When it comes to state supreme courts, governors are giving us plenty to talk about.
In late March, I brought attention to the Minnesota Supreme Court and the fact that Governor Pawlenty would be filling a vacancy created by the retirement of Chief Justice Eric Magnuson. As I said then, “With his retirement, the court is evenly divided (3–3) between conservatives and liberals, so whoever Gov. Tim Pawlenty appoints to replace Justice Magnuson will be a key vote.”

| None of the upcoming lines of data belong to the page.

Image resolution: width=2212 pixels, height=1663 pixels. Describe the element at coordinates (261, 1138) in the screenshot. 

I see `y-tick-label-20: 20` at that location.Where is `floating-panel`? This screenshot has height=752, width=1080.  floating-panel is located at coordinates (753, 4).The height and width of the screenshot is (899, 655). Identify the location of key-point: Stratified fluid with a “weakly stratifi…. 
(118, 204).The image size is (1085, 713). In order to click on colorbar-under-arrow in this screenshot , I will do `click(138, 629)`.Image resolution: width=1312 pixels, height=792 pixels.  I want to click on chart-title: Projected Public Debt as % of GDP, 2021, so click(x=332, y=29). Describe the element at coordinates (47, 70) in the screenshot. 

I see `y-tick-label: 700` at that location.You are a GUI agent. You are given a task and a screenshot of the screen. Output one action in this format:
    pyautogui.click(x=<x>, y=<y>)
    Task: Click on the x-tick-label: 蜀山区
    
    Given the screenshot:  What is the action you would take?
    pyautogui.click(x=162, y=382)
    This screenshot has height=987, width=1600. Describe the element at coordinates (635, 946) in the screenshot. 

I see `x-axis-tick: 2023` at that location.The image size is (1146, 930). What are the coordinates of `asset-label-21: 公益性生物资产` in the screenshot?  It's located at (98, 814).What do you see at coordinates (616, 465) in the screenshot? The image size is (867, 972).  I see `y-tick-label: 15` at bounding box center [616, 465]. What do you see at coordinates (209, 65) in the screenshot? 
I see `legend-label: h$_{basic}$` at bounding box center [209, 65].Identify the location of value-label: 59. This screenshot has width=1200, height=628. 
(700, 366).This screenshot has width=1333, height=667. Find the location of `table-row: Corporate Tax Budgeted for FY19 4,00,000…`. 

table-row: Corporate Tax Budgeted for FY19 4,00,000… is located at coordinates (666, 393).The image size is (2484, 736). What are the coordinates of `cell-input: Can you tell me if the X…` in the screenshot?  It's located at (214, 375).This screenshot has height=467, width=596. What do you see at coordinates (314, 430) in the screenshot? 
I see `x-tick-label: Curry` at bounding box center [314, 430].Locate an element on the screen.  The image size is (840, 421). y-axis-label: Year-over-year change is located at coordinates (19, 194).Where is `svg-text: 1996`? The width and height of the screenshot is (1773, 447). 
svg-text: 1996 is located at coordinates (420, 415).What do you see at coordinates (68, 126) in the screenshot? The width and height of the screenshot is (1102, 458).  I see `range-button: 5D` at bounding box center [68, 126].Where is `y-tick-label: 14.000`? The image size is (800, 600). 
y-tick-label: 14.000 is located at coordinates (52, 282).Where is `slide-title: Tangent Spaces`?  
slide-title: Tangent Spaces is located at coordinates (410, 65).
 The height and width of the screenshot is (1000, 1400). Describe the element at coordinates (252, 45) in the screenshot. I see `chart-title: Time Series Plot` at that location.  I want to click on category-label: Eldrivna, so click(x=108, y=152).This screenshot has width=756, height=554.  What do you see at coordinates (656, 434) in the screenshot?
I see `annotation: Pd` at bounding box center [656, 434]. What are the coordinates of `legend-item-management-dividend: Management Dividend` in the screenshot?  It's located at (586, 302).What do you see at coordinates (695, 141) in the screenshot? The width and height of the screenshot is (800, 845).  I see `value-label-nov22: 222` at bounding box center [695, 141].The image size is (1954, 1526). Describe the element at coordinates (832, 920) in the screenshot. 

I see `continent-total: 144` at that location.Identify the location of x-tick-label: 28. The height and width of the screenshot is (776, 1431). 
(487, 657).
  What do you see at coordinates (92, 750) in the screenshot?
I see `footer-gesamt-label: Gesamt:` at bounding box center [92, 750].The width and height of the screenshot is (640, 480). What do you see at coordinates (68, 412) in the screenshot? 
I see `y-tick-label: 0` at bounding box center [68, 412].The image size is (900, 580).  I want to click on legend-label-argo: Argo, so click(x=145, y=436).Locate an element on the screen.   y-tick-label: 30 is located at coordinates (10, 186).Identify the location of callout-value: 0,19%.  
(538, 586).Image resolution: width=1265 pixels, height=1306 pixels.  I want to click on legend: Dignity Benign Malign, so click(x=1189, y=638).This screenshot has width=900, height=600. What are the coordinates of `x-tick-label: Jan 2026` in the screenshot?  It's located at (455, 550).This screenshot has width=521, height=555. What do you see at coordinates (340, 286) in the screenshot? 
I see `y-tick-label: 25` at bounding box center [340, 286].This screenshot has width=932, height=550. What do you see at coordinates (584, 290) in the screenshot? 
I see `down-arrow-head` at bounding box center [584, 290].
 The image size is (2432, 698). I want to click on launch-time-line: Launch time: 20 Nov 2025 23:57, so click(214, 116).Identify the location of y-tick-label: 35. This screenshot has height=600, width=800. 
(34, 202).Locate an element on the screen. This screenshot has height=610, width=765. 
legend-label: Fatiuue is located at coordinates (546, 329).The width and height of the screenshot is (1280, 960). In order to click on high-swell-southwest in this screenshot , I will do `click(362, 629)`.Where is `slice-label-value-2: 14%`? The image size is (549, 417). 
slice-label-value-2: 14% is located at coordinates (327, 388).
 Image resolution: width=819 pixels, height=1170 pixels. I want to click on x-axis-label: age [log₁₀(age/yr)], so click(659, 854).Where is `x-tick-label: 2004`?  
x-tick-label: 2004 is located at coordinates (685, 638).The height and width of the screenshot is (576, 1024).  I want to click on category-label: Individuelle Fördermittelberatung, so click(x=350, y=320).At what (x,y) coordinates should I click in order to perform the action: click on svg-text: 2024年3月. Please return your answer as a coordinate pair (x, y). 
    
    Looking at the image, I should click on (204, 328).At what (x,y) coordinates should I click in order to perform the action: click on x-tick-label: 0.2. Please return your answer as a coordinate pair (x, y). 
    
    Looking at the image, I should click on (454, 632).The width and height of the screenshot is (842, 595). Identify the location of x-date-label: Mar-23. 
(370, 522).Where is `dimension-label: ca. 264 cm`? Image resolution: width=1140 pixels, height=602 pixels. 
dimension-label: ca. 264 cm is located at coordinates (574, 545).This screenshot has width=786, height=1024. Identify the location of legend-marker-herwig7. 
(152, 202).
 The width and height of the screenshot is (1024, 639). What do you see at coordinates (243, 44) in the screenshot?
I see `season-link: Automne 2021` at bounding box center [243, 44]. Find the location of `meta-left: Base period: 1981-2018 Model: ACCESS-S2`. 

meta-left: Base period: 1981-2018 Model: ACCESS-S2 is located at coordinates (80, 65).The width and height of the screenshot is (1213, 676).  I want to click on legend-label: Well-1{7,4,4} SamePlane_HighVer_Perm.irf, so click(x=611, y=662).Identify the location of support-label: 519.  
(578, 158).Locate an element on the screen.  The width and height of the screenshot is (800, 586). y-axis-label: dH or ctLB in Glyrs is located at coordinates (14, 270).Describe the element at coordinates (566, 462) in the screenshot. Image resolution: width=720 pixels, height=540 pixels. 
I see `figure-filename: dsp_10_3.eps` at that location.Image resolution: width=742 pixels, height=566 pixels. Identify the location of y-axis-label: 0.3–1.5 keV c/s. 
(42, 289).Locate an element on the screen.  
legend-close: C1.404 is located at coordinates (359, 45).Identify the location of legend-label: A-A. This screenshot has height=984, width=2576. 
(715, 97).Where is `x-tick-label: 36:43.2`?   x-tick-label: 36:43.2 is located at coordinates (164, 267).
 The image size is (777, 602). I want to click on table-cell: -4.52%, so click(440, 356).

Yesterday, Pawlenty announced that he had appointed David Stras to the seat. Conservatives in the state tell us that Stras is an eminently qualified appointee who will make Minnesotans proud by relying on text and the original meaning of the law and the Constitution. Stras is currently a law professor at the University of Minnesota Law School. He is a graduate of the University of Kansas and clerked for Justice Thomas on the Supreme Court and Judge Michael Luttig on the 4th Circuit. He is a contributor to the popular SCOTUSblog.com, and a frequent commentator for Federalist Society debates. Samples of his scholarly work can be accessed on his official bio.
In New Jersey, Governor Christie invited himself to a fistfight with the state Bar and legal establishment by deciding not to reappoint sitting Justice John Wallace. Instead, Christie has nominated Anne Patterson, an experienced and highly regarded lawyer with a judicial philosophy more in line with the governor’s. As Robby George has already argued, Christie’s decision is simply the first step in fulfilling his promise to remake New Jersey’s Supreme Court. He will have the opportunity to replace four of the seven Justices during his term, and of course that is not sitting well with those who were perfectly happy with the activist status quo.
So, congratulations to Stras and Patterson, and kudos to Pawlenty and Christie.